Excerpted text:
__________
One of the most common complaints I hear in the gym, clinic, or on the field is “this muscle is tight”. An athlete’s default is to stretch said tight muscle. But, is this always the correct answer?
There are a few considerations we need to make when it comes to alleviating tightness in a muscle group. First, muscles can become or feel tight when they are chronically worked in a shortened position. This can especially become problematic when an athlete’s sport calls on that same muscle to work through a full range at high speeds. An example of this would be a baseball player training their biceps, but not allowing the elbow to fully extend at the bottom of each rep. If this athlete does this consistently over a long time and is throwing baseballs regularly, they are likely to develop elbow pain due to the shortened bicep muscle. In this case stretching the bicep would be of benefit, but if the training habits are not changed, the problem will continue to resurface. Therefore, the athlete should start training through a full range of motion and even consider exercises such as an incline bicep curl, which allows for both the elbow and shoulder to move into extension at the bottom of each rep, creating an even further lengthened bicep muscle.
__________
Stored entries

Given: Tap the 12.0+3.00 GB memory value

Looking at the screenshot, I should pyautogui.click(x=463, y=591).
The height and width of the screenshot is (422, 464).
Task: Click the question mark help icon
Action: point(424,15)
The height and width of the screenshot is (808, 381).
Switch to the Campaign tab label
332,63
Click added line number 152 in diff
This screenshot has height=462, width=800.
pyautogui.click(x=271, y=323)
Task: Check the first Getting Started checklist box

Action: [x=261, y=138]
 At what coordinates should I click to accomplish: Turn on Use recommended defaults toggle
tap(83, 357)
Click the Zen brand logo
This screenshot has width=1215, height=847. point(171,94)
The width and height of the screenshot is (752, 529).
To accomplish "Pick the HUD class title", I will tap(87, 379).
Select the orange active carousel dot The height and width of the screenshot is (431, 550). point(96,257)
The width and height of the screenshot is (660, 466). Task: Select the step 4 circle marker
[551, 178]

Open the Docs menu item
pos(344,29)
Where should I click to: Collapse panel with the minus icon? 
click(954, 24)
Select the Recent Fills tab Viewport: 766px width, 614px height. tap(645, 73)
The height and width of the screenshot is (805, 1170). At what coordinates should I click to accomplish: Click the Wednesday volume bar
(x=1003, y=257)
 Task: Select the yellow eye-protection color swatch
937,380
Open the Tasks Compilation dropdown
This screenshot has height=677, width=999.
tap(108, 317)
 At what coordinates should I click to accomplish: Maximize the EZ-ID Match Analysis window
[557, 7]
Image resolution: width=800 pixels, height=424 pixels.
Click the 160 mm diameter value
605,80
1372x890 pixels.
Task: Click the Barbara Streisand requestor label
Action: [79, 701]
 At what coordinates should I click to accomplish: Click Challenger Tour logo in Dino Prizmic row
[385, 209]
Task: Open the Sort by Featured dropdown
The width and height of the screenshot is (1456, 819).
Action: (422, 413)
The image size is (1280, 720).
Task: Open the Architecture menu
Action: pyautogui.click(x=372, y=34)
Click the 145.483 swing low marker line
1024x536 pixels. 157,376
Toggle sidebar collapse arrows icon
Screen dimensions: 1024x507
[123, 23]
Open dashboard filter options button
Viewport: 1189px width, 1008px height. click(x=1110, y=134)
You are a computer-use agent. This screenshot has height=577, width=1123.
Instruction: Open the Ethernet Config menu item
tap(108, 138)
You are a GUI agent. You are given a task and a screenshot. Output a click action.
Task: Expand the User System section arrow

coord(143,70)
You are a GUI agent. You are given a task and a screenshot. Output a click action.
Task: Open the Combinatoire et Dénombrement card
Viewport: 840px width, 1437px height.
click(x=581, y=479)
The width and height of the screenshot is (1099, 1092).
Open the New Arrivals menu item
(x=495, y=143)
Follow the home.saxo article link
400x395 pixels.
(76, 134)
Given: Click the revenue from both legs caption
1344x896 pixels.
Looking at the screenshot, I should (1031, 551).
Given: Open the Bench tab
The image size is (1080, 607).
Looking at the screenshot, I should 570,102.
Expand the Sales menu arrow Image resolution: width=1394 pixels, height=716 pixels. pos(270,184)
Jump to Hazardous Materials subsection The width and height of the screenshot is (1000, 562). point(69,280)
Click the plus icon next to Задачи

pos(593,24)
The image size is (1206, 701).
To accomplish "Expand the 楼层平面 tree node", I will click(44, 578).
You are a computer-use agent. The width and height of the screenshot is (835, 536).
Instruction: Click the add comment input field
__________
Reproduce the passage on muscle tightness in full, word for word. The entries have no connection to the passage on muscle tightness.

Task solution:
One of the most common complaints I hear in the gym, clinic, or on the field is “this muscle is tight”. An athlete’s default is to stretch said tight muscle. But, is this always the correct answer?
There are a few considerations we need to make when it comes to alleviating tightness in a muscle group. First, muscles can become or feel tight when they are chronically worked in a shortened position. This can especially become problematic when an athlete’s sport calls on that same muscle to work through a full range at high speeds. An example of this would be a baseball player training their biceps, but not allowing the elbow to fully extend at the bottom of each rep. If this athlete does this consistently over a long time and is throwing baseballs regularly, they are likely to develop elbow pain due to the shortened bicep muscle. In this case stretching the bicep would be of benefit, but if the training habits are not changed, the problem will continue to resurface. Therefore, the athlete should start training through a full range of motion and even consider exercises such as an incline bicep curl, which allows for both the elbow and shoulder to move into extension at the bottom of each rep, creating an even further lengthened bicep muscle.